Snapchat has Tagboard to thanks for reach beyond the smartphone
Get ready to start seeing Snapchat in the real world and on TV.
The youth-oriented app is working with Tagboard to push Snaps beyond the mobile phone and onto bigger screens. It’s a move that could help Snapchat boost its overall footprint and attract new users, something that’s sorely needed.
Snap Inc is now a public company, and so far it’s not doing much to impress. Getting out into the real world is a big opportunity to reach new people. That’s where Tagboard comes in.
Getting a Snap up on a jumbotron isn’t as easy as it may seem. Software provider Tagboard revealed for the first time on Tuesday that it has worked intimately with Snap Inc. over the past year to help single snaps, Snapchat Stories, and Snapcodes appear on TV and in sports stadiums.
Tagboard, a five-year-old software company, works with all the major social platforms Facebook, Instagram, Twitter, YouTube but had never before been able to speak about their work with the youngest social app, Snapchat. But now that Snap is maturing and under the scrutiny of Wall Street, the lips of its partners apparently have been loosened. Snap did not comment for this story.
If you’ve seen a Snap outside of the app, it it very likely its thanks to Tagboard. The company put snaps on television for the first time as part of its partnership with Snap during the 2016 Billboard Latin Music Awards.
Tagboard has worked with major sports teams like the Seattle Mariners and the Minnesota Vikings and major TV networks like Telemundo and NBC’s Golf Channels. The team has also partnered with concerts like Capital One Jamfest.
“Everything that we do, everything is relationship-based,” said Josh Decker, CEO of Tagboard. “A lot of that has to do with trust. The people that we work with at Snap are some of the best people that we work with, and theyre looking for ways to support us.”
Why can’t Snapchat and the TV networks or the sports leagues just do this by themselves? Formatting and distributing the snaps just isn’t that easy, for one, and Tagboard specializes in these types of relationships, Decker said.
Such a partnership is good for Snapchat’s reach is vastly expanded with Tagboard. “We help Snapchat grow and maintain that audience and helps increase the size of the community,” Decker said.
Tagboard would not share any numbers but said clients were often happy with the results of a Snapchat display. The New Orleans Pelicans doubled its Snapchat follower base within the first month of displaying a Snapcode on the screens of the stadium by using Tagboard.
“It’s creating FOMO when you see it up on the screen. It’s super easy for people to pull out their phones and snap, follow the team, connect with them,” Decker said.
While Snapchat doesn’t have hashtags or easily embeddable content unlike Facebook, Instagram, Twitter, and YouTube Decker said partners still see a lot of usage and benefit outside of seeing the display primarily due to the “Snap to Follow” or the “Snap to Unlock” features.

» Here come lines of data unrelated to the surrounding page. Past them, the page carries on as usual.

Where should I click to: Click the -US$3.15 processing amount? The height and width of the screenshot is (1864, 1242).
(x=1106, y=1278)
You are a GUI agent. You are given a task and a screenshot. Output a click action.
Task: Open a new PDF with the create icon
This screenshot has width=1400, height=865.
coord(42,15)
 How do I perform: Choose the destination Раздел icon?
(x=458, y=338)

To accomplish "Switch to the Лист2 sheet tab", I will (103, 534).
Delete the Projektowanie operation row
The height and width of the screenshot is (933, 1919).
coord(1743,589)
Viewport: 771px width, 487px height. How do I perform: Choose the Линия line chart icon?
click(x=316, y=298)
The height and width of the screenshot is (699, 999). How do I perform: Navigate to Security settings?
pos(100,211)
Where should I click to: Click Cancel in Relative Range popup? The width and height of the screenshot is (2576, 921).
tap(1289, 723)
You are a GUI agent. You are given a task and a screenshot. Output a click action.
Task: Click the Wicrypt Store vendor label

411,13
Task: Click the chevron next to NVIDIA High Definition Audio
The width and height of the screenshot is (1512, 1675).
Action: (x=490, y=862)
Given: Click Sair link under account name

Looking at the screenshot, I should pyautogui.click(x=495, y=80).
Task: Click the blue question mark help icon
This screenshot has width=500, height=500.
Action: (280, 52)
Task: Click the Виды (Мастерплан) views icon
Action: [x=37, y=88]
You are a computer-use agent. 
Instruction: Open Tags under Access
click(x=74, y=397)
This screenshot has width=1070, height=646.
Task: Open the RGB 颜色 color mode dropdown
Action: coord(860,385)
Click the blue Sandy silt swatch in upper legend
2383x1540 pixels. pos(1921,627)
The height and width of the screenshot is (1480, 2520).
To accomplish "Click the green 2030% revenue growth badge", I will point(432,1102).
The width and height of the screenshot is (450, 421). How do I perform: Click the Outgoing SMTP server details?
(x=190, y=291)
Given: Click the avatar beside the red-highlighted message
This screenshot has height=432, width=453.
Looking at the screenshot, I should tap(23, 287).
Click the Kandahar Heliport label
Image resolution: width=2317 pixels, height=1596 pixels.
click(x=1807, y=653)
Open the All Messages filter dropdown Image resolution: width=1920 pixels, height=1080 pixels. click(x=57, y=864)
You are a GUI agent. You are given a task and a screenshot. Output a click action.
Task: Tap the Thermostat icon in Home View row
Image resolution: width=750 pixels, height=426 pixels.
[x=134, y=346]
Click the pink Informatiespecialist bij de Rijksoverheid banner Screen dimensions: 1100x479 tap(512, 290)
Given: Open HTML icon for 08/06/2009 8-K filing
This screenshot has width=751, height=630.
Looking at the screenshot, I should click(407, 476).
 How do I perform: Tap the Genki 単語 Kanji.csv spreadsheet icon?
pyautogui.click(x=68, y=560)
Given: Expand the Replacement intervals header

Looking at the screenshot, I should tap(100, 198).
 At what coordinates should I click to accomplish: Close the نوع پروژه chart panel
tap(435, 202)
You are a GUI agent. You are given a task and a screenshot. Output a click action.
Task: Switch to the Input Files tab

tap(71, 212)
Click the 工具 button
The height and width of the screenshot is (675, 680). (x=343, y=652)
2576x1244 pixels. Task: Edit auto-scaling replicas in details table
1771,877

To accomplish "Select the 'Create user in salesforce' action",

Fans “take the experience home with them through the Snapchat app. Every time you use [the code with Tagboard] you get more users. Every time,” Decker said.
There’s potentially a lot of opportunity for Snapchat to grow, as well, as long as companies still see the value. Decker said only a small portion of its more than 1,000 clients uses Snapchat and the current software and display offering has operated like a limited beta program for the last year.
But is there a bright future for Snapchat? Facebook continues to copy its best features. Earlier Tuesday, Facebook-owned Instagram released its latest copycat.
Decker and Tagboard are bullish on Snapchat. “It’s a very unique perspective, culture even,” Decker said. “When Im seeing Snapchat content on the news or in broadcast, its adding such a unique perspective, unique content that I really enjoy.”